Keng-Shih Lu

Bio: Keng-Shih Lu is an academic researcher from University of Southern California. The author has contributed to research in topics: Discrete cosine transform & Fourier transform. The author has an hindex of 6, co-authored 14 publications receiving 97 citations. Previous affiliations of Keng-Shih Lu include Google & National Taiwan University.

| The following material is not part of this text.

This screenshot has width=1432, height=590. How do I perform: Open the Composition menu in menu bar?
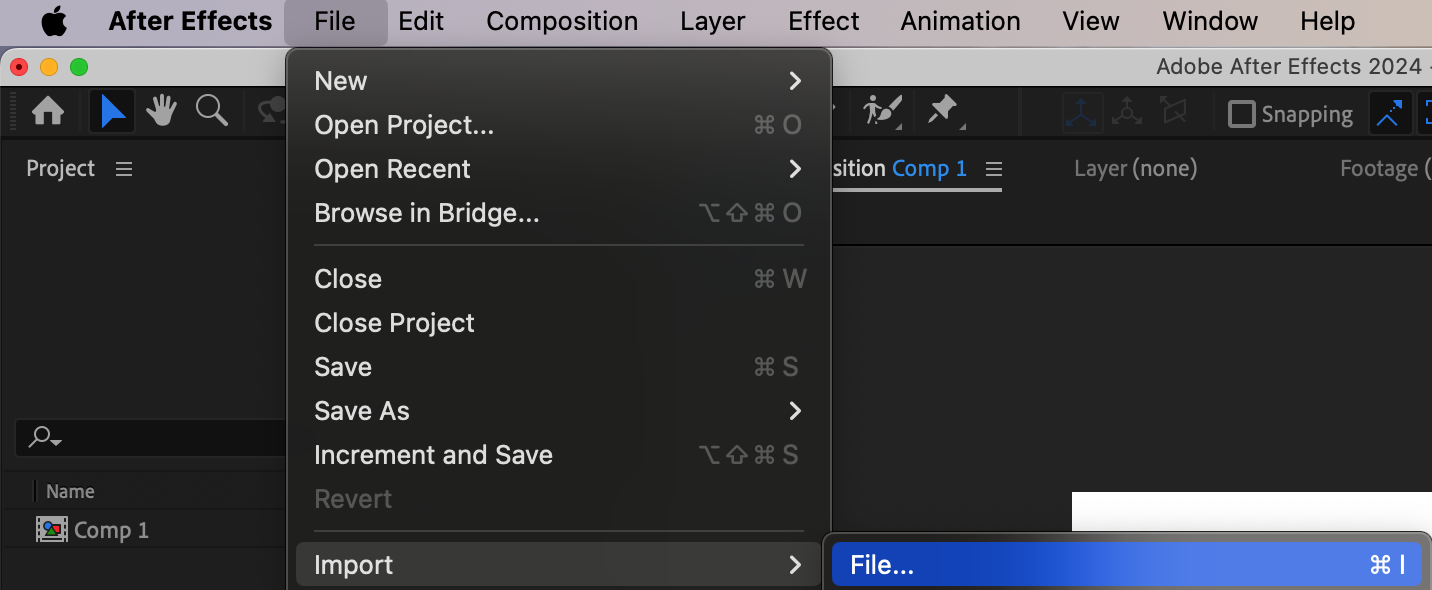point(562,21)
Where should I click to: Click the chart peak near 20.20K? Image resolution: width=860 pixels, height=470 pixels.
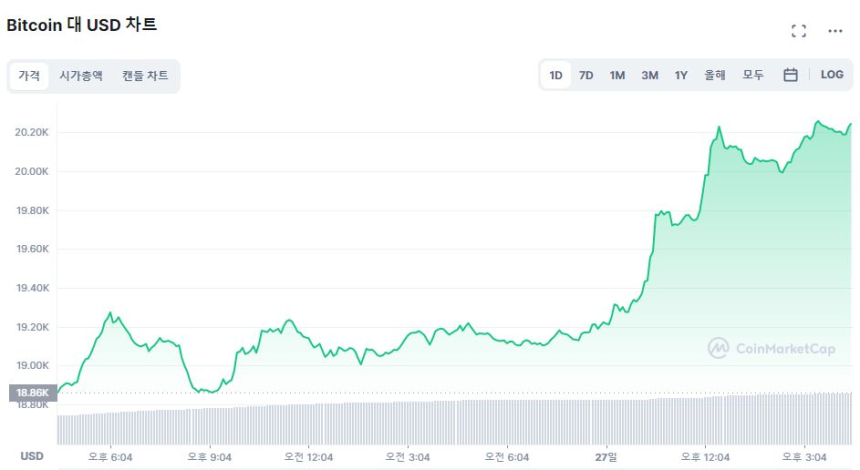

Fast Graph Fourier Transforms Based on Graph Symmetry and Bipartition

Abstract: The graph Fourier transform (GFT) is an important tool for graph signal processing, with applications ranging from graph-based image processing to spectral clustering. However, unlike the discrete Fourier transform, the GFT typically does not have a fast algorithm. In this work, we develop new approaches to accelerate the GFT computation. In particular, we show that Haar units (Givens rotations with angle $\pi /4$ ) can be used to reduce GFT computation cost when the graph is bipartite or satisfies certain symmetry properties based on node pairing. We also propose a graph decomposition method based on graph topological symmetry, which allows us to identify and exploit butterfly structures in stages. This method is particularly useful for graphs that are nearly regular or have some specific structures, e.g., line graphs, cycle graphs, grid graphs, and human skeletal graphs. Though butterfly stages based on graph topological symmetry cannot be used for general graphs, they are useful in applications, including video compression and human action analysis, where symmetric graphs, such as symmetric line graphs and human skeletal graphs, are used. Our proposed fast GFT implementations are shown to reduce computation costs significantly, in terms of both number of operations and empirical runtimes.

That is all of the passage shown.